Danach hatte er gut geschlafen, und am Morgen war er früh aufgestanden, ohne sie zu wecken. Doch in der Nacht musste sie heimlich aufgestanden sein. Denn als er um fünf Uhr den Wagen aus der Garage geholt hatte, lag auf dem Beifahrersitz das Geschenkpaket.

Immer wieder, wenn die Strecke übersichtlich war, fiel sein Blick auf den Zettel mit ihrer Handschrift: Herzlichen Glückwunsch, lieber Edgar, und gute Fahrt!

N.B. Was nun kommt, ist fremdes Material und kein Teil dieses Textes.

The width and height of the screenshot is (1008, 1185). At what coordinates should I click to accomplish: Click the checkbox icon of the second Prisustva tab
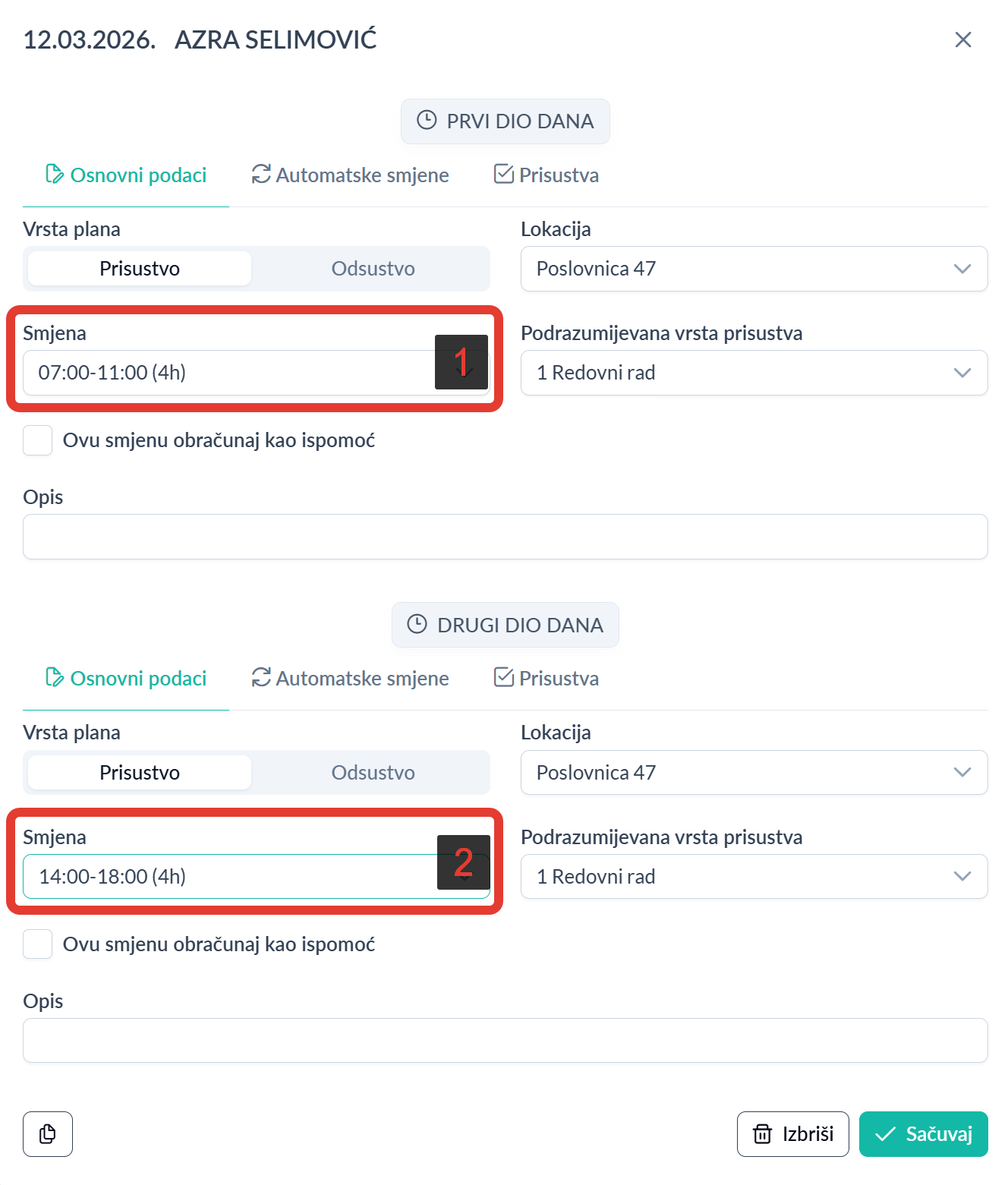(x=504, y=677)
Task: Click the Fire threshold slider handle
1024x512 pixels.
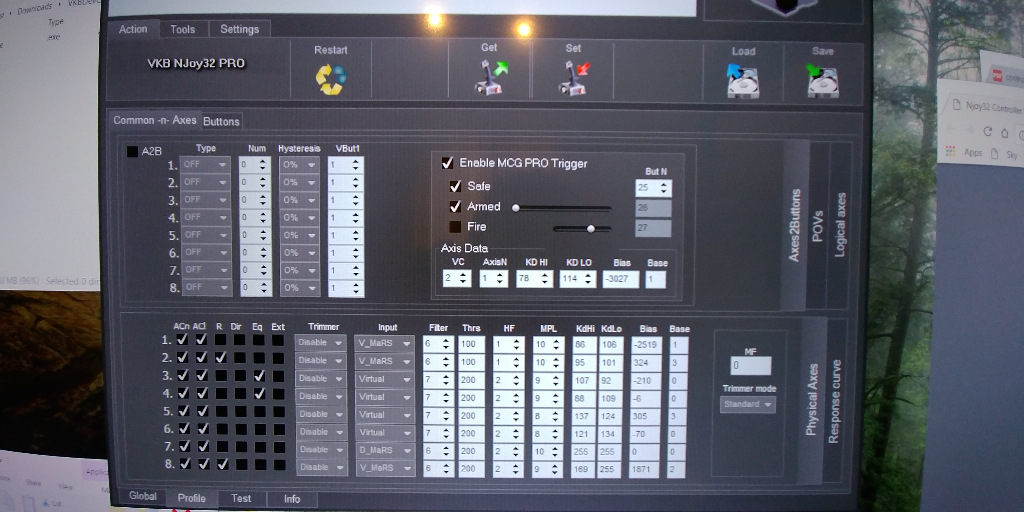Action: 591,228
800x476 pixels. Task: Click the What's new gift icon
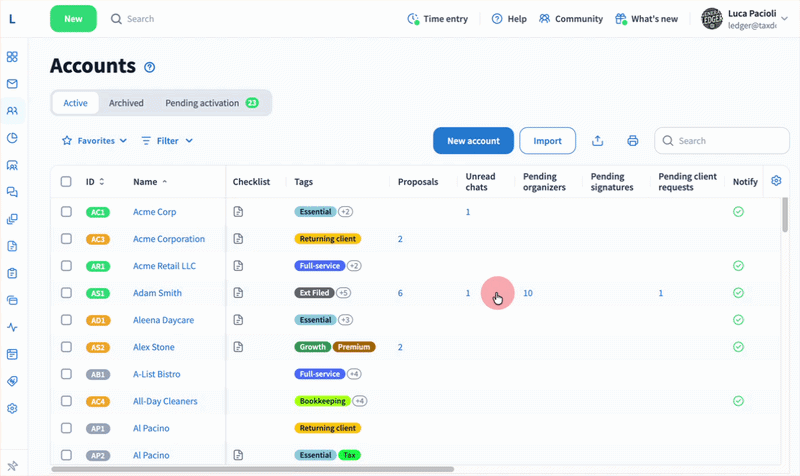pyautogui.click(x=621, y=19)
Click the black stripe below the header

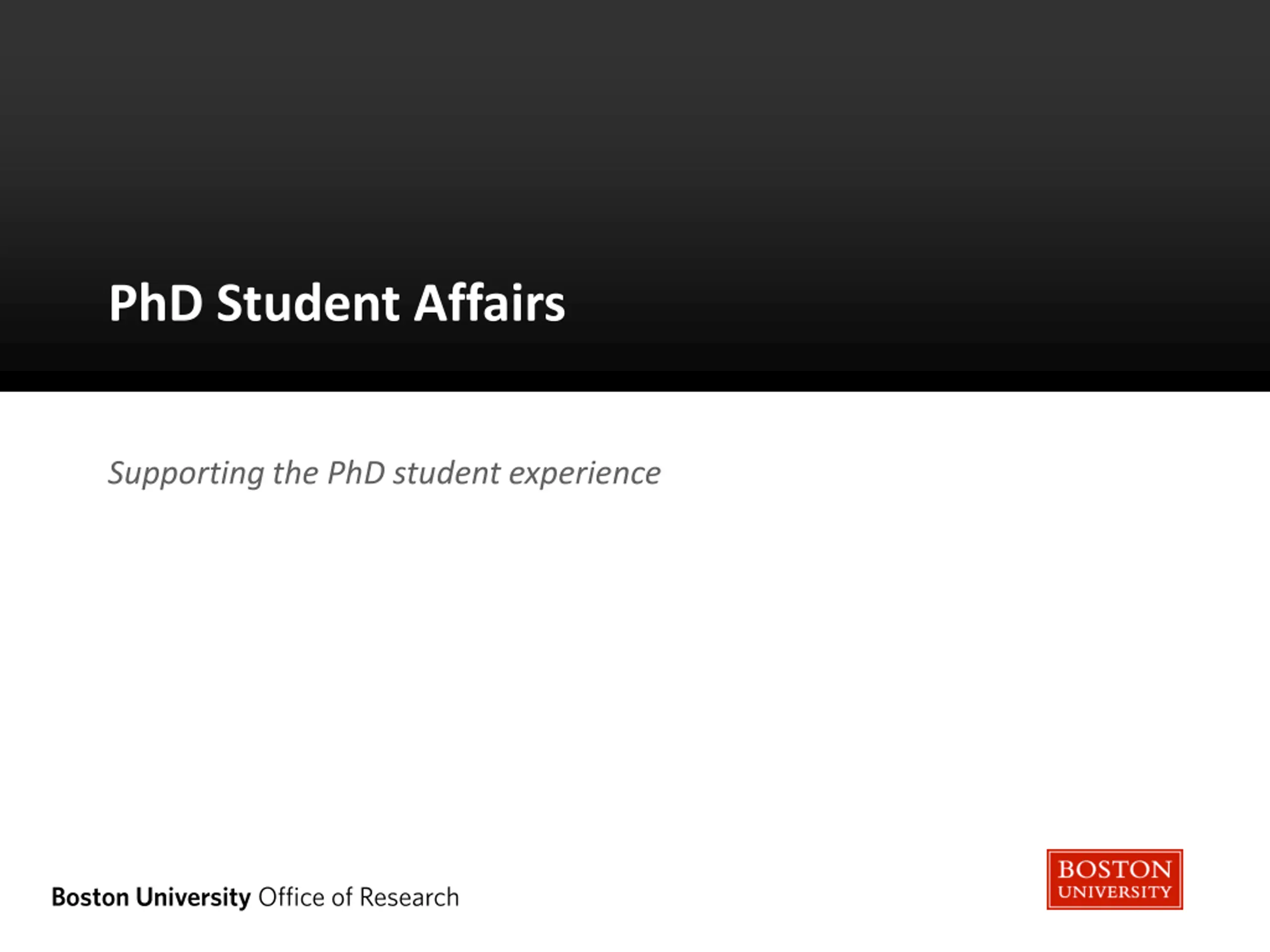pos(635,381)
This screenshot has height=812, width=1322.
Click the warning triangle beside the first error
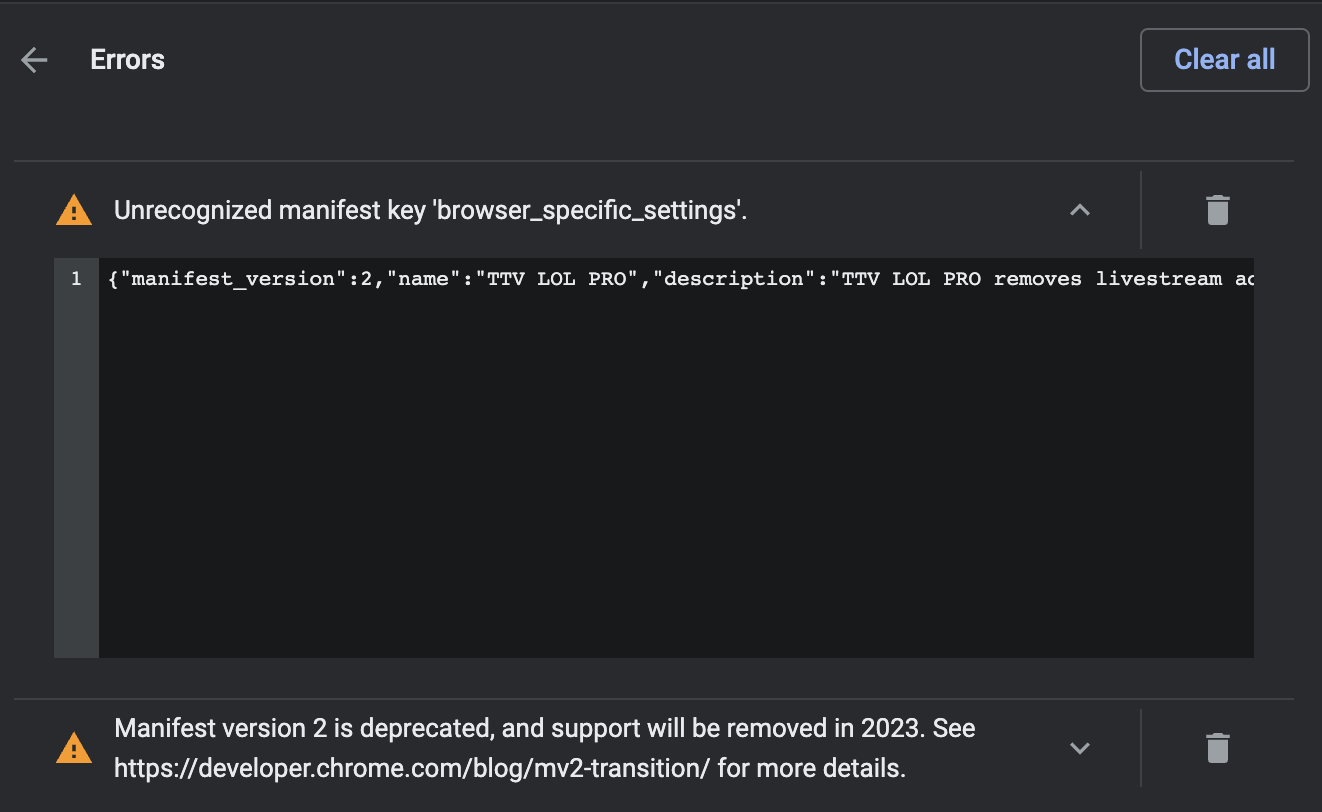click(73, 209)
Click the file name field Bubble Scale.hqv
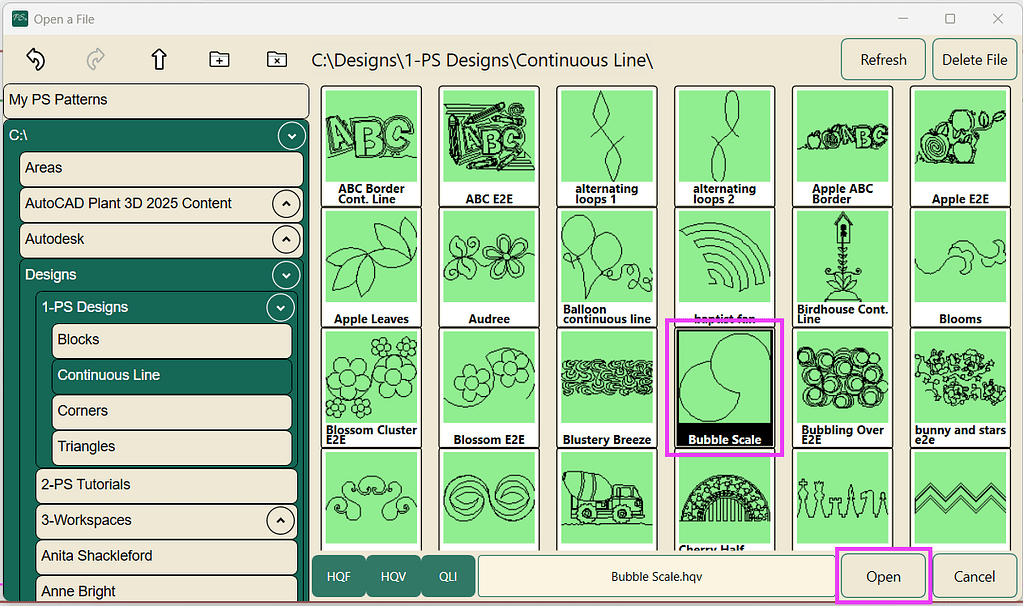The height and width of the screenshot is (606, 1023). pos(656,577)
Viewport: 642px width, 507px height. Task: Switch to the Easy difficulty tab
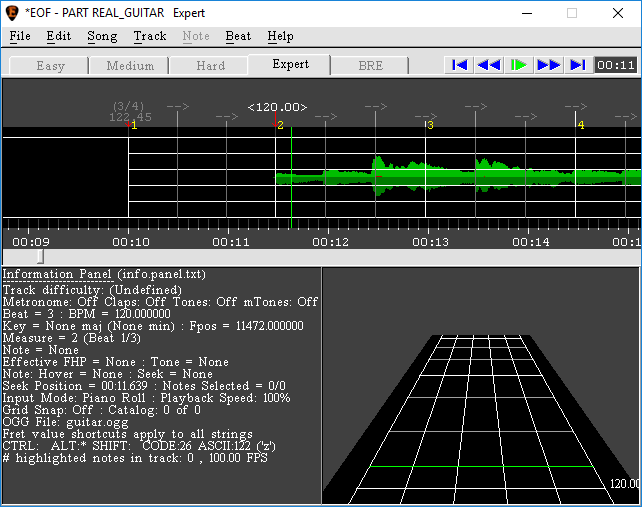tap(49, 66)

Die Fahrt ging an Fabriken, Hochhäusern und Grünflächen vorbei, durch Städte ohne sichtbare Grenzen. Dann lag die Industriekulisse des Ruhrgebiets hinter ihm und die Umgebung wurde ländlicher, hügeliger. Am Horizont brach die Sonne durch die Wolken.

Es würde ein schöner Tag werden. Von der Schnellstraße, die das Revier von Westen nach Osten durchzog, wechselte er auf die Autobahn. An der Auffahrt stand ein Anhalter. Einen Moment spielte der Mann mit dem Gedanken, den Jungen mitzunehmen. Doch dann entschied er sich dagegen. Er wollte allein sein mit seinen Gedanken.

Mit zweiundsechzig in den Ruhestand? Nicht wenigen seiner Angestellten war es in der letzten Zeit so ergangen. Doch das waren Maßnahmen gewesen, um den Betrieb von den zu hohen Lohnkosten zu entlasten. Er selber hingegen wurde ja noch gebraucht. Denn wer, außer ihm, sollte die Firma leiten? Seine Söhne etwa, wie Carlotta meinte? Silvio, der Ältere der beiden, kannte zwar die Ergebnisse aller Galopprennen, aber nicht die Produkte der Textilfirma; Crêpe de Chine würde er wahrscheinlich für einen Pferdenamen halten. Rico, zwei Jahre jünger als Silvio und Mutters Liebling, er reiste in der Weltgeschichte umher, tauchte nach Monaten abgerissen zu Hause auf, brachte aus Afrika eine Tanzmaske oder einen exotischen Käfer mit und ließ sich von seiner Mutter wieder hochpäppeln.

Nichtsnutze, alle beide, dachte der Mann bei sich.

„Gib Silvio und Rico eine Chance, und sie werden in die Aufgabe hineinwachsen!“, hatte Carlotta gesagt und lächelnd hinzugefügt: „Einst soll es bäuerliche Kulturen gegeben haben, in denen die Jungen die Alten mit der Hacke erschlugen, wenn sie nicht freiwillig Platz machten?“ Ein Wink mit dem Hackenstiel, sozusagen. Andererseits, überlegte er, hat sie ja vielleicht gar nicht so unrecht.

Er klappte das Handschuhfach auf, entnahm ein Diktiergerät und stellte den Schalter des eingebauten Mikrofons auf eine Stellung, die dafür sorgte, dass das Band allein durch seine Stimme eingeschaltet wurde. So konnte er mit beiden Händen den Wagen lenken.